→ WORK INSTRUCTION: Retype the entries exactly. Include every line.
Start of Block
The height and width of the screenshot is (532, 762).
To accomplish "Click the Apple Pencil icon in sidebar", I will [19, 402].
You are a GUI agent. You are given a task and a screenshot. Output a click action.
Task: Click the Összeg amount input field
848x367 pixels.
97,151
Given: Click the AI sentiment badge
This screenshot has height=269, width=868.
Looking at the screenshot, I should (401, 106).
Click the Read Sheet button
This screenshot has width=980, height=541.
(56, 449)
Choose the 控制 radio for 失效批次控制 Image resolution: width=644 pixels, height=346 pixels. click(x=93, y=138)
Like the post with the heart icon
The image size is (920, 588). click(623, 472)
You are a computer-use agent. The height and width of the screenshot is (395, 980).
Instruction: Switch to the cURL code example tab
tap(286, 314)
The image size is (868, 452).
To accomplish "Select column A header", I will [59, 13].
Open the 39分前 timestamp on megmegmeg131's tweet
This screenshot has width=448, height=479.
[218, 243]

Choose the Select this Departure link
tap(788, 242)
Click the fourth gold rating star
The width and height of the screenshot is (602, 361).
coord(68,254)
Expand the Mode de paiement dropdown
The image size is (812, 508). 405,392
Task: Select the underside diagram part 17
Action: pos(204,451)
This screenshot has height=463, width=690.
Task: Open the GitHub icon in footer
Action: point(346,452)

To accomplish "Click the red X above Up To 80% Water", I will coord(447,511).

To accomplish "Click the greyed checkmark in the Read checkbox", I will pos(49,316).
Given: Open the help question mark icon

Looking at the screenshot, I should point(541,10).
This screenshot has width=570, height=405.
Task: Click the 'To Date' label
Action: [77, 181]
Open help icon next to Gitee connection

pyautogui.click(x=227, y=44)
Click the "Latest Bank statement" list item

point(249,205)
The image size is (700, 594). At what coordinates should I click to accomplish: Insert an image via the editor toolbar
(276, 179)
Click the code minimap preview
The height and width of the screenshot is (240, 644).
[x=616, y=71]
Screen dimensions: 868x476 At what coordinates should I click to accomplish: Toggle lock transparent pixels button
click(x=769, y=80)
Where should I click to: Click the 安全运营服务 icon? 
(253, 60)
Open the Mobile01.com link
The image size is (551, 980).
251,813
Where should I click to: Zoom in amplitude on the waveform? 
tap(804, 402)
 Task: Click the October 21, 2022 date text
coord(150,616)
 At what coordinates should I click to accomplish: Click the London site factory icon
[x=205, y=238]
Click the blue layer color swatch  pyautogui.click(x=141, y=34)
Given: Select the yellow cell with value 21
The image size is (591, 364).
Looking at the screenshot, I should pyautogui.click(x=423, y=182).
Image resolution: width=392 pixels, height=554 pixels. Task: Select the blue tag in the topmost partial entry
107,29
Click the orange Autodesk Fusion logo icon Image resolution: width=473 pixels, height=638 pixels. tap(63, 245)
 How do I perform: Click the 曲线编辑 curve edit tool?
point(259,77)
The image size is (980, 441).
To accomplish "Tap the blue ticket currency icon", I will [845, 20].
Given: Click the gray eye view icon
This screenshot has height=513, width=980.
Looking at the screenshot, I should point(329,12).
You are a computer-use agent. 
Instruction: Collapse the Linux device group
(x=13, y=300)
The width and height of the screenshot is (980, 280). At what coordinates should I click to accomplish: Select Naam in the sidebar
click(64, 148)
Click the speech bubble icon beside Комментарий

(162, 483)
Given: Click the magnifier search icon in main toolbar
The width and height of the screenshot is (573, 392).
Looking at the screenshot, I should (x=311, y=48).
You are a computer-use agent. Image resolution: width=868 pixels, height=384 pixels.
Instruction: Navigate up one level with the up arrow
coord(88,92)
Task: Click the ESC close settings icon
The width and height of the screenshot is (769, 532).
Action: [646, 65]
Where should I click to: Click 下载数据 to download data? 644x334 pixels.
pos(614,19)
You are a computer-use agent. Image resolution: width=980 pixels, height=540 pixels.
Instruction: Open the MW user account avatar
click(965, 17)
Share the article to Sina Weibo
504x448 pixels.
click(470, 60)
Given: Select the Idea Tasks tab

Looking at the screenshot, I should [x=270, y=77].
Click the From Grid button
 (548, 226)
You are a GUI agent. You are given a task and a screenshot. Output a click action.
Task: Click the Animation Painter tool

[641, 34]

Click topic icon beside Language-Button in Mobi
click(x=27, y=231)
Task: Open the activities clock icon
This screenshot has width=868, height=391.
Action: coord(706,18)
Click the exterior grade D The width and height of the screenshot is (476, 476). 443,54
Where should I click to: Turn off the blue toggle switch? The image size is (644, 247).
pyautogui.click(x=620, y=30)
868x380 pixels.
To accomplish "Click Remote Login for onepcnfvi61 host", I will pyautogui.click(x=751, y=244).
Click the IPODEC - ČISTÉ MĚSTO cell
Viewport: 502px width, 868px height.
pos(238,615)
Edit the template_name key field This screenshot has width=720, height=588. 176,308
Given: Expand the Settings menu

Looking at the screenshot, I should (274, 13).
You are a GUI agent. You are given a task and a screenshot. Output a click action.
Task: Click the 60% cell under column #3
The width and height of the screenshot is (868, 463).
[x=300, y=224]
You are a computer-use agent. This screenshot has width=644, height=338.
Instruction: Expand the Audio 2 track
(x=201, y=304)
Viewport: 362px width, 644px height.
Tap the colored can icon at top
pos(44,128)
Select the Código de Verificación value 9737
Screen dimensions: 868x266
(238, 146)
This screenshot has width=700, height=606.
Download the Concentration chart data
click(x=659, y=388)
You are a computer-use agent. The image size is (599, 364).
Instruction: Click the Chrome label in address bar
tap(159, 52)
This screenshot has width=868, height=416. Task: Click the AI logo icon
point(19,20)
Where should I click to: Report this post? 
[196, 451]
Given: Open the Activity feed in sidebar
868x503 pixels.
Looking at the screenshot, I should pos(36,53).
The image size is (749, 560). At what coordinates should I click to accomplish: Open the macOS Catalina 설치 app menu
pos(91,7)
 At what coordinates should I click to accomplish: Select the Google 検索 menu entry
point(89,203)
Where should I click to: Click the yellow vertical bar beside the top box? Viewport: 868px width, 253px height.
End of Block
→ ANSWER BOX:
The height and width of the screenshot is (532, 762).
To accomplish "Click the Apple Pencil icon in sidebar", I will [19, 402].
You are a GUI agent. You are given a task and a screenshot. Output a click action.
Task: Click the Összeg amount input field
848x367 pixels.
97,151
Given: Click the AI sentiment badge
This screenshot has height=269, width=868.
Looking at the screenshot, I should (401, 106).
Click the Read Sheet button
This screenshot has width=980, height=541.
(56, 449)
Choose the 控制 radio for 失效批次控制 Image resolution: width=644 pixels, height=346 pixels. click(x=93, y=138)
Like the post with the heart icon
The image size is (920, 588). click(623, 472)
You are a computer-use agent. The height and width of the screenshot is (395, 980).
Instruction: Switch to the cURL code example tab
tap(286, 314)
The image size is (868, 452).
To accomplish "Select column A header", I will [59, 13].
Open the 39分前 timestamp on megmegmeg131's tweet
This screenshot has width=448, height=479.
[218, 243]

Choose the Select this Departure link
tap(788, 242)
Click the fourth gold rating star
The width and height of the screenshot is (602, 361).
coord(68,254)
Expand the Mode de paiement dropdown
The image size is (812, 508). 405,392
Task: Select the underside diagram part 17
Action: pos(204,451)
This screenshot has height=463, width=690.
Task: Open the GitHub icon in footer
Action: point(346,452)

To accomplish "Click the red X above Up To 80% Water", I will coord(447,511).

To accomplish "Click the greyed checkmark in the Read checkbox", I will pos(49,316).
Given: Open the help question mark icon

Looking at the screenshot, I should point(541,10).
This screenshot has width=570, height=405.
Task: Click the 'To Date' label
Action: [77, 181]
Open help icon next to Gitee connection

pyautogui.click(x=227, y=44)
Click the "Latest Bank statement" list item

point(249,205)
The image size is (700, 594). At what coordinates should I click to accomplish: Insert an image via the editor toolbar
(276, 179)
Click the code minimap preview
The height and width of the screenshot is (240, 644).
[x=616, y=71]
Screen dimensions: 868x476 At what coordinates should I click to accomplish: Toggle lock transparent pixels button
click(x=769, y=80)
Where should I click to: Click the 安全运营服务 icon? 
(253, 60)
Open the Mobile01.com link
The image size is (551, 980).
251,813
Where should I click to: Zoom in amplitude on the waveform? 
tap(804, 402)
 Task: Click the October 21, 2022 date text
coord(150,616)
 At what coordinates should I click to accomplish: Click the London site factory icon
[x=205, y=238]
Click the blue layer color swatch  pyautogui.click(x=141, y=34)
Given: Select the yellow cell with value 21
The image size is (591, 364).
Looking at the screenshot, I should pyautogui.click(x=423, y=182).
Image resolution: width=392 pixels, height=554 pixels. Task: Select the blue tag in the topmost partial entry
107,29
Click the orange Autodesk Fusion logo icon Image resolution: width=473 pixels, height=638 pixels. tap(63, 245)
 How do I perform: Click the 曲线编辑 curve edit tool?
point(259,77)
The image size is (980, 441).
To accomplish "Tap the blue ticket currency icon", I will [845, 20].
Given: Click the gray eye view icon
This screenshot has height=513, width=980.
Looking at the screenshot, I should point(329,12).
You are a computer-use agent. 
Instruction: Collapse the Linux device group
(x=13, y=300)
The width and height of the screenshot is (980, 280). At what coordinates should I click to accomplish: Select Naam in the sidebar
click(64, 148)
Click the speech bubble icon beside Комментарий

(162, 483)
Given: Click the magnifier search icon in main toolbar
The width and height of the screenshot is (573, 392).
Looking at the screenshot, I should (x=311, y=48).
You are a computer-use agent. Image resolution: width=868 pixels, height=384 pixels.
Instruction: Navigate up one level with the up arrow
coord(88,92)
Task: Click the ESC close settings icon
The width and height of the screenshot is (769, 532).
Action: [646, 65]
Where should I click to: Click 下载数据 to download data? 644x334 pixels.
pos(614,19)
You are a computer-use agent. Image resolution: width=980 pixels, height=540 pixels.
Instruction: Open the MW user account avatar
click(965, 17)
Share the article to Sina Weibo
504x448 pixels.
click(470, 60)
Given: Select the Idea Tasks tab

Looking at the screenshot, I should [x=270, y=77].
Click the From Grid button
 (548, 226)
You are a GUI agent. You are given a task and a screenshot. Output a click action.
Task: Click the Animation Painter tool

[641, 34]

Click topic icon beside Language-Button in Mobi
click(x=27, y=231)
Task: Open the activities clock icon
This screenshot has width=868, height=391.
Action: coord(706,18)
Click the exterior grade D The width and height of the screenshot is (476, 476). 443,54
Where should I click to: Turn off the blue toggle switch? The image size is (644, 247).
pyautogui.click(x=620, y=30)
868x380 pixels.
To accomplish "Click Remote Login for onepcnfvi61 host", I will pyautogui.click(x=751, y=244).
Click the IPODEC - ČISTÉ MĚSTO cell
Viewport: 502px width, 868px height.
pos(238,615)
Edit the template_name key field This screenshot has width=720, height=588. 176,308
Given: Expand the Settings menu

Looking at the screenshot, I should (274, 13).
You are a GUI agent. You are given a task and a screenshot. Output a click action.
Task: Click the 60% cell under column #3
The width and height of the screenshot is (868, 463).
[x=300, y=224]
You are a computer-use agent. This screenshot has width=644, height=338.
Instruction: Expand the Audio 2 track
(x=201, y=304)
Viewport: 362px width, 644px height.
Tap the colored can icon at top
pos(44,128)
Select the Código de Verificación value 9737
Screen dimensions: 868x266
(238, 146)
This screenshot has width=700, height=606.
Download the Concentration chart data
click(x=659, y=388)
You are a computer-use agent. The image size is (599, 364).
Instruction: Click the Chrome label in address bar
tap(159, 52)
This screenshot has width=868, height=416. Task: Click the AI logo icon
point(19,20)
Where should I click to: Report this post? 
[196, 451]
Given: Open the Activity feed in sidebar
868x503 pixels.
Looking at the screenshot, I should pos(36,53).
The image size is (749, 560). At what coordinates should I click to accomplish: Open the macOS Catalina 설치 app menu
pos(91,7)
 At what coordinates should I click to accomplish: Select the Google 検索 menu entry
point(89,203)
Where should I click to: Click the yellow vertical bar beside the top box? Viewport: 868px width, 253px height.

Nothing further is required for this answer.